Under Colorado’s voter-approved law, it is legal to possess up to an ounce of marijuana. Authorities are concerned that means illegal dealers and buyers believe they can avoid prosecution. These dealers and their customers also tend to be targets, if robbers know they are flush with cash.
Arapahoe County, outside Denver, has seen “a growing number of drug rips and outright burglaries and robberies of people who have large amounts of marijuana or cash on them,” said District Attorney George Brauchler.
His district has seen at least three homicides linked to pot in recent months and a rising number of robberies and home invasions.
Among them was a February case in which a 17-year-old boy said he accidentally shot and killed his girlfriend while robbing a man who had come to purchase weed.
Elsewhere, prosecutors say, Nathaniel Tallman, 25, was killed during a January drug deal when he was robbed and shot, and his body dumped in Wyoming.
The next month, a dealer mugged three people who were trying to buy marijuana from him in a Denver grocery store parking lot.
Such deals are the exception, said Vicente. The “average customer” prefers to buy in a well-lit, regulated store, he said, citing the roughly $2 million Colorado made in marijuana taxes in January alone.
Whether dangerous or not, it can still be cheaper to buy pot from a drug dealer.
Voters who approved recreational sales in Colorado also agreed to a 12.9 percent state sales tax and a 15 percent excise tax on it. Local jurisdictions can also add their own taxes. Medical marijuana is taxed, too, but at a much lower rate -- a 2.9 percent sales tax.
Those taxes mean an ounce of pot can go for $400 or more at a state-sanctioned store, depending on quality and potency. An ounce on the street can run between $200 and $280, depending on how much a dealer wants to profit, Comte said.
++++++++++++++++++++
List every person named in the passage on marijuana-related crime in Colorado, in the order they first appear.
++++++++++++++++++++
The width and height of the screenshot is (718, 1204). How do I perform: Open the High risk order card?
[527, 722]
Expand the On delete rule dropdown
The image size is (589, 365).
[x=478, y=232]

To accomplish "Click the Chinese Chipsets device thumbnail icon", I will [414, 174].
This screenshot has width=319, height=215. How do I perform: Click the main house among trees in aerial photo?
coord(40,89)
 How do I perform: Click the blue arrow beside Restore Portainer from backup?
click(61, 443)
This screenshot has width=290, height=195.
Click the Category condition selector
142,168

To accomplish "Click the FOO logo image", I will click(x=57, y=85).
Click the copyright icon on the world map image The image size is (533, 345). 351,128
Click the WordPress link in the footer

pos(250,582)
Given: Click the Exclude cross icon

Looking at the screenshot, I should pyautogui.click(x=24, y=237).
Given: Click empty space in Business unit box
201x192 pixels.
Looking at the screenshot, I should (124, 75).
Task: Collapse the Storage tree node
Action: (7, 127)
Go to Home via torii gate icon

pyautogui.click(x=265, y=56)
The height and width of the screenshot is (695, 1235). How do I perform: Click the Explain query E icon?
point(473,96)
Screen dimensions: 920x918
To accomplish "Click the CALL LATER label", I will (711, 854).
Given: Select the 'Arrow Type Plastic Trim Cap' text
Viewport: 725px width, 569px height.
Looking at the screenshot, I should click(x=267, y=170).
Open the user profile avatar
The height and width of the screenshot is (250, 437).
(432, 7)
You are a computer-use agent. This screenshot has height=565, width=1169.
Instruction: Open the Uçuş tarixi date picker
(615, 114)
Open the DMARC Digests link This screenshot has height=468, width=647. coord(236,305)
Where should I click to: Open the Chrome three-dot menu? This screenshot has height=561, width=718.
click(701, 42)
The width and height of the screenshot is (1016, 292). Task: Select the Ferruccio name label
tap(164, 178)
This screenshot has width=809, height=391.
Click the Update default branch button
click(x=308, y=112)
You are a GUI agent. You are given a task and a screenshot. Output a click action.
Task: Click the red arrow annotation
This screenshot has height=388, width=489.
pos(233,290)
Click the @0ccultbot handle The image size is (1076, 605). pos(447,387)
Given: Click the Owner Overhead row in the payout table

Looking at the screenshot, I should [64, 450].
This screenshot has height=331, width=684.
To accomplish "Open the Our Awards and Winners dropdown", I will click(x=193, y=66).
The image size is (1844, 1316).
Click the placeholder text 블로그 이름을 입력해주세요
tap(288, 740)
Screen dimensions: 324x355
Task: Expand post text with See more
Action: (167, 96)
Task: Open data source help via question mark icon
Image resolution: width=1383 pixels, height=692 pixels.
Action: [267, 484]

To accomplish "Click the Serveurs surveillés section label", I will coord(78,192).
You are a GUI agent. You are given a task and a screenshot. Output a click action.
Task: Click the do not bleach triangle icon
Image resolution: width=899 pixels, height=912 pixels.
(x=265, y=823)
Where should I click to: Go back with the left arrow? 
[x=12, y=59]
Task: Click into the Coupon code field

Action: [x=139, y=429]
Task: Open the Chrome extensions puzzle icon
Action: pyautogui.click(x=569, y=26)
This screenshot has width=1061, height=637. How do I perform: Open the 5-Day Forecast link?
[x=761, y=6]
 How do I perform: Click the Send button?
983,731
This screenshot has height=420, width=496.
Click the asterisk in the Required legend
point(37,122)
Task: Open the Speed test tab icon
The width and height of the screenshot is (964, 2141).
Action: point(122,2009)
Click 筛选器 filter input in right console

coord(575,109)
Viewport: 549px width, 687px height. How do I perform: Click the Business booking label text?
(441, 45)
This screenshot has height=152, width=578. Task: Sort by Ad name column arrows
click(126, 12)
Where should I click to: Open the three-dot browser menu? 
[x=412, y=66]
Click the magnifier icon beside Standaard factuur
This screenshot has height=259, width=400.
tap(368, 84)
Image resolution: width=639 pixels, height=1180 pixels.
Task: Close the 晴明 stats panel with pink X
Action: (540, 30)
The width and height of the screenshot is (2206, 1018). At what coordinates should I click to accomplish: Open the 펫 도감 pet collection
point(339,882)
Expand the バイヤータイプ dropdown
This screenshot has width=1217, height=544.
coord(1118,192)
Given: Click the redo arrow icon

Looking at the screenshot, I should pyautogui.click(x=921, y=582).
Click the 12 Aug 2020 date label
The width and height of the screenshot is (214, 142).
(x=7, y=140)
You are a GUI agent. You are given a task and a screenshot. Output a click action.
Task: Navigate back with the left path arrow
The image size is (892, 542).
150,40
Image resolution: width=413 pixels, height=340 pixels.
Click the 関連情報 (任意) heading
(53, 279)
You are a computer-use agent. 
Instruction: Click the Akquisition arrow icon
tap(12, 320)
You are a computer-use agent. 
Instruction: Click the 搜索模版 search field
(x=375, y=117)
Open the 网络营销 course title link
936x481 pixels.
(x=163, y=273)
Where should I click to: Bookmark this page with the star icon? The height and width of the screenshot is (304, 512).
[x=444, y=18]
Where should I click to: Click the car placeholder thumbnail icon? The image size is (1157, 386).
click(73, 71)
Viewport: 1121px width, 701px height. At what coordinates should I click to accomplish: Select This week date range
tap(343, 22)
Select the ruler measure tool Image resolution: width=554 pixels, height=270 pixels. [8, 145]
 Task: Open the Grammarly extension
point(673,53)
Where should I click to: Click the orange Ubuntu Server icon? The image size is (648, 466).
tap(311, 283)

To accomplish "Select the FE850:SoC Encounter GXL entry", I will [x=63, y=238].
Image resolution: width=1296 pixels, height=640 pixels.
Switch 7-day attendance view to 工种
++++++++++++++++++++
* **OUTPUT OF THE TASK**
George Brauchler, Nathaniel Tallman, Vicente, Comte